Stored records:

■ ■ ■ ■

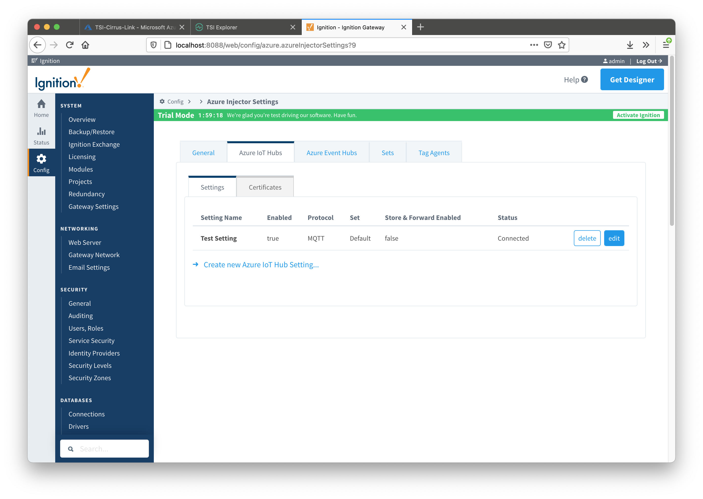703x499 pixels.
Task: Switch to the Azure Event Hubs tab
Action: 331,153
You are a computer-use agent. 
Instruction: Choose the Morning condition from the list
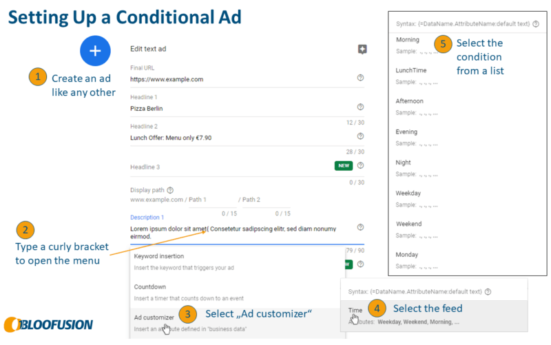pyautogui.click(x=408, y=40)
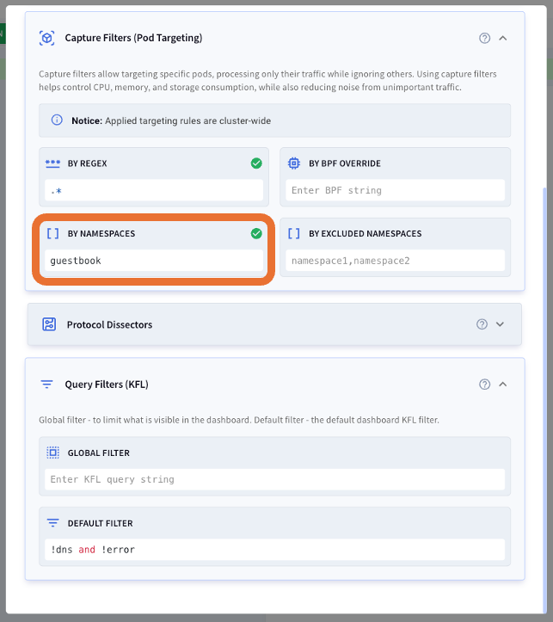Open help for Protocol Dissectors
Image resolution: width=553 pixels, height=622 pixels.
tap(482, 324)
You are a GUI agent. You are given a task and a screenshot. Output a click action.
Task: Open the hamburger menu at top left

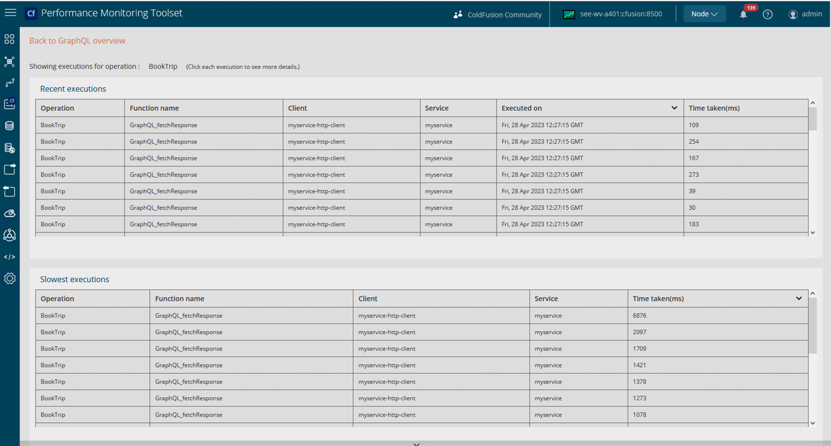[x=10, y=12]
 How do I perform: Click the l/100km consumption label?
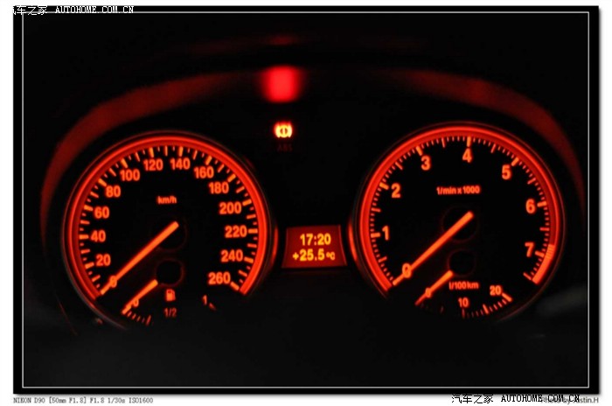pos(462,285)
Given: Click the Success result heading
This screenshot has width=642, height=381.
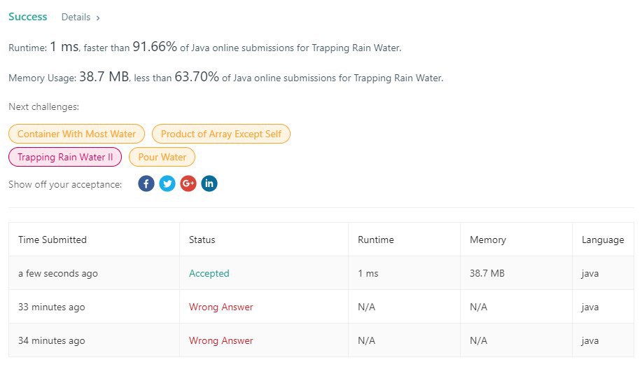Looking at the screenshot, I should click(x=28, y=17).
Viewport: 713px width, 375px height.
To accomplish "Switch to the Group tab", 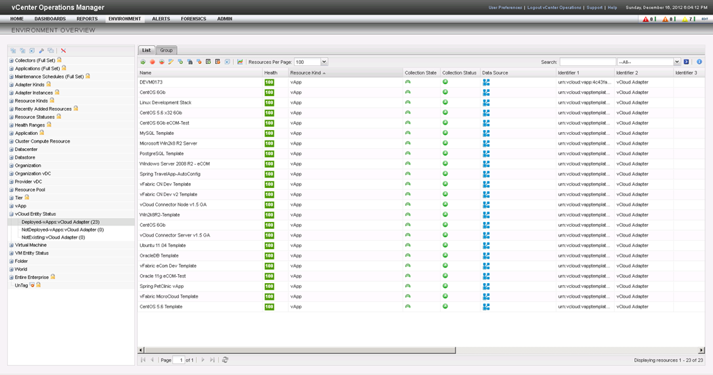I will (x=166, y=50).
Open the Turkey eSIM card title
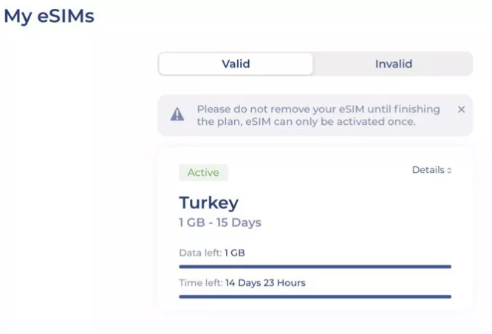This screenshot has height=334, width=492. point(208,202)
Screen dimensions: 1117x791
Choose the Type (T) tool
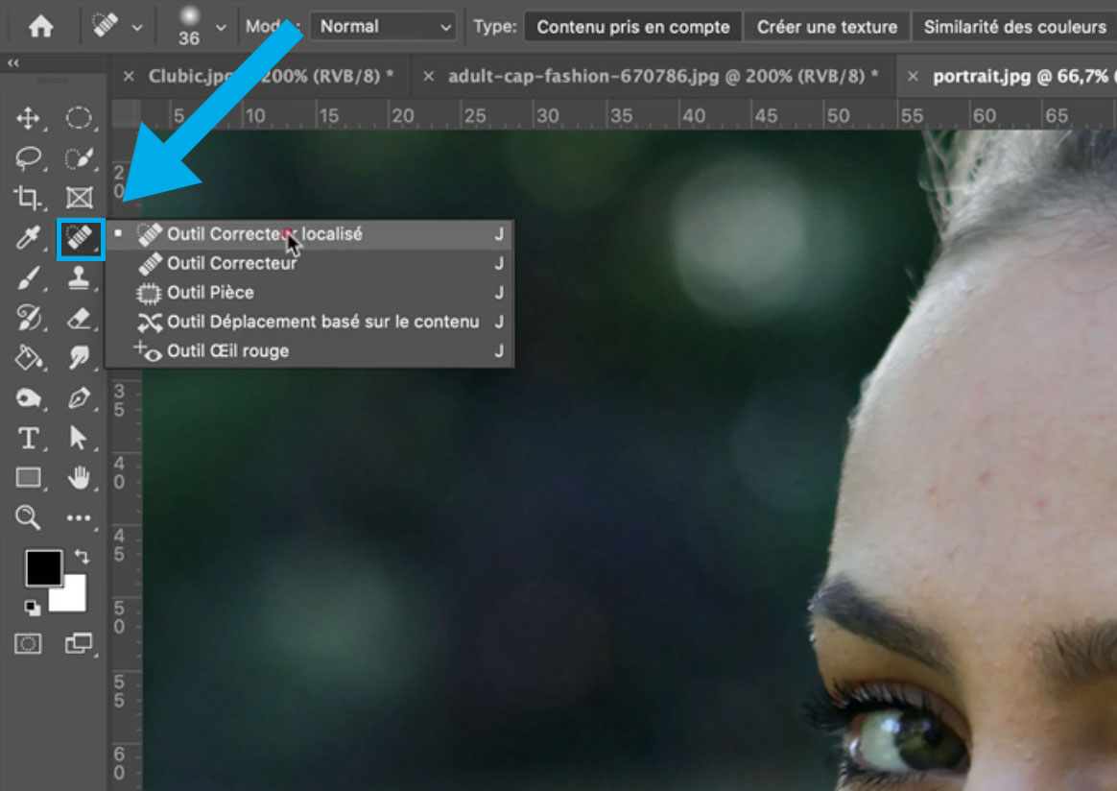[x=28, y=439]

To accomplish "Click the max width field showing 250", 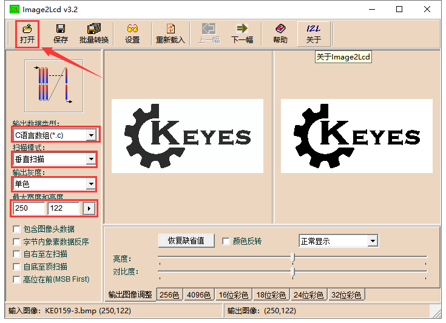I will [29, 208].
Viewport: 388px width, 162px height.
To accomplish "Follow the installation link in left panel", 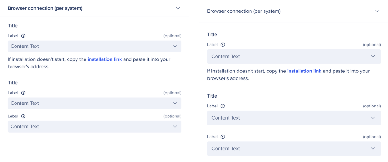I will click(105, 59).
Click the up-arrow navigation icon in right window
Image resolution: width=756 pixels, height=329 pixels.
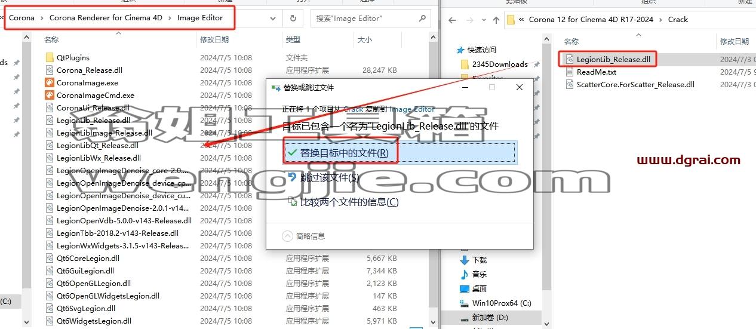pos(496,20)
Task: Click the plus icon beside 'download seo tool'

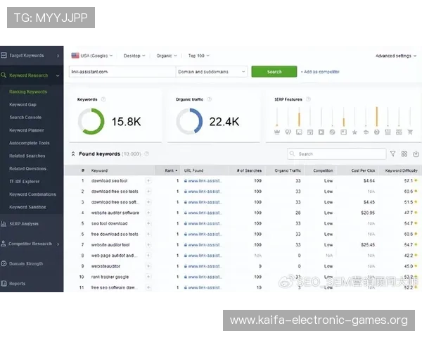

■ ■ ■ ■

■ **PROBLEM STATEMENT**:
Format everything from the beginning of the material down through the line containing "pos(462,285)" as a JSON list of strings, one string per line, leaving out blank lines and the pictures.

■ **ANSWER FOR THE TASK**:
[
  "703x499 pixels.",
  "Task: Switch to the Azure Event Hubs tab",
  "Action: 331,153",
  "You are a computer-use agent. ",
  "Instruction: Choose the Morning condition from the list",
  "pyautogui.click(x=408, y=40)",
  "Open help for Protocol Dissectors",
  "Image resolution: width=553 pixels, height=622 pixels.",
  "tap(482, 324)",
  "You are a GUI agent. You are given a task and a screenshot. Output a click action.",
  "Task: Open the hamburger menu at top left",
  "[x=10, y=12]",
  " How do I perform: Click the l/100km consumption label?",
  "pos(462,285)"
]